Texto del ejercicio ::

El problema surgió en Valentín Virasoro al 700, entre Felipe Vallese y Arengreen, cuando una máquina retroexcavadora rompió un caño y la pérdida de gas que se inició despertó temor entre los vecinos, quienes dieron el alerta a la policía, los bomberos y a la empresa Metrogas.
Tras la evacuación del lugar, personal de la empresa procedió a impedir que saliera el fluido, en forma preventiva.
Lo grave del caso es que “la obra no constaba como tal en sus registros porque nunca nadie pidió el corte del gas para la demolición”.

Tarea 1 :: Copia del texto sobre la pérdida de gas el fragmento que va desde "El problema surgió" hasta "la empresa Metrogas.", con ambos extremos incluidos.
Tarea 2 :: Según el texto sobre la pérdida de gas, ¿por qué "la obra no constaba como tal en sus registros"? Responde en una a tres oraciones.
Tarea 3 :: Continúa el texto sobre la pérdida de gas a partir de su última oración.

Fragmentos de filas ::
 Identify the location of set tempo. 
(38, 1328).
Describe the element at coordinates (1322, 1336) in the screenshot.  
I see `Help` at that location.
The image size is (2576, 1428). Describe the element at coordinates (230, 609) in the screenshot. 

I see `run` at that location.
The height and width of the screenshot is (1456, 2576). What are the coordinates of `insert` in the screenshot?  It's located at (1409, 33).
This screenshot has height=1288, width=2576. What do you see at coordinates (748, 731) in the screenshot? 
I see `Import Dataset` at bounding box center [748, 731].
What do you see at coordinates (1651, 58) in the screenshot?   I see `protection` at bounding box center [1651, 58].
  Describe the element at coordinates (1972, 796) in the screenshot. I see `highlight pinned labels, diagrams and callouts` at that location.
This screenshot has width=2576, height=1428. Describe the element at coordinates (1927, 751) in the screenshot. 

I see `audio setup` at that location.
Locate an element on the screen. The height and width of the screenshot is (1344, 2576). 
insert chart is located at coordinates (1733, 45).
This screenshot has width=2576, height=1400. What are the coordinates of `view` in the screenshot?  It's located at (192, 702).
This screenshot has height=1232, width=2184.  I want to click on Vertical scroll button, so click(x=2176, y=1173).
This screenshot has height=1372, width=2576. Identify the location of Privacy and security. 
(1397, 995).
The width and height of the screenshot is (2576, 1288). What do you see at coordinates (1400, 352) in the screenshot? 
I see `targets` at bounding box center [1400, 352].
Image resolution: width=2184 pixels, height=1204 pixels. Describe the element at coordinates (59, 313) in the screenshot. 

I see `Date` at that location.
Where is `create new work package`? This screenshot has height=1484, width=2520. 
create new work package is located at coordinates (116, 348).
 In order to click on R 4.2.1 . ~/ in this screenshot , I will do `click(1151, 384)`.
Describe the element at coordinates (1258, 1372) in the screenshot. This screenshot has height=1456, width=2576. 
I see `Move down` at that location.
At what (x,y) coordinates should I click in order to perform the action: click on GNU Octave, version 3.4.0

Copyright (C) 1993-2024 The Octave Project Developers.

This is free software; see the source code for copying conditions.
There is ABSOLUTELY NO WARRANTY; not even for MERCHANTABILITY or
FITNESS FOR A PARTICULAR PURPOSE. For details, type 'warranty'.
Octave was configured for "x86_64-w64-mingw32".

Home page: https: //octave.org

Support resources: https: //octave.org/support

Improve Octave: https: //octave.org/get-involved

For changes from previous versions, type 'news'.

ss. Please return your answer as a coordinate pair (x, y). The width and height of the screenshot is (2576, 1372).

Respuesta 1 ::
El problema surgió en Valentín Virasoro al 700, entre Felipe Vallese y Arengreen, cuando una máquina retroexcavadora rompió un caño y la pérdida de gas que se inició despertó temor entre los vecinos, quienes dieron el alerta a la policía, los bomberos y a la empresa Metrogas.

Respuesta 2 :: La obra no constaba en los registros porque nunca nadie pidió el corte del gas para la demolición.

Respuesta 3 ::
Una vecina de una casa lindera a la obra, que está ubicada en Virasoro al 700, relató “que el arquitecto es una excelente persona que acudió de inmediato a arreglar una pared de mi casa, cuando se cayó por los movimientos de las máquinas”. No obstante, admitió tener una gran preocupación tras el episodio de hoy y por las constantes dificultades que traen al barrio la construcción indiscriminada de edificios”.
Un ingeniero, que vive en la esquina de Virasoro y Arengreen, dijo no entender “por qué cuando se demuele no cortan primero el gas y la electricidad”, cosa que no fue ordenada por el responsable de la demolición.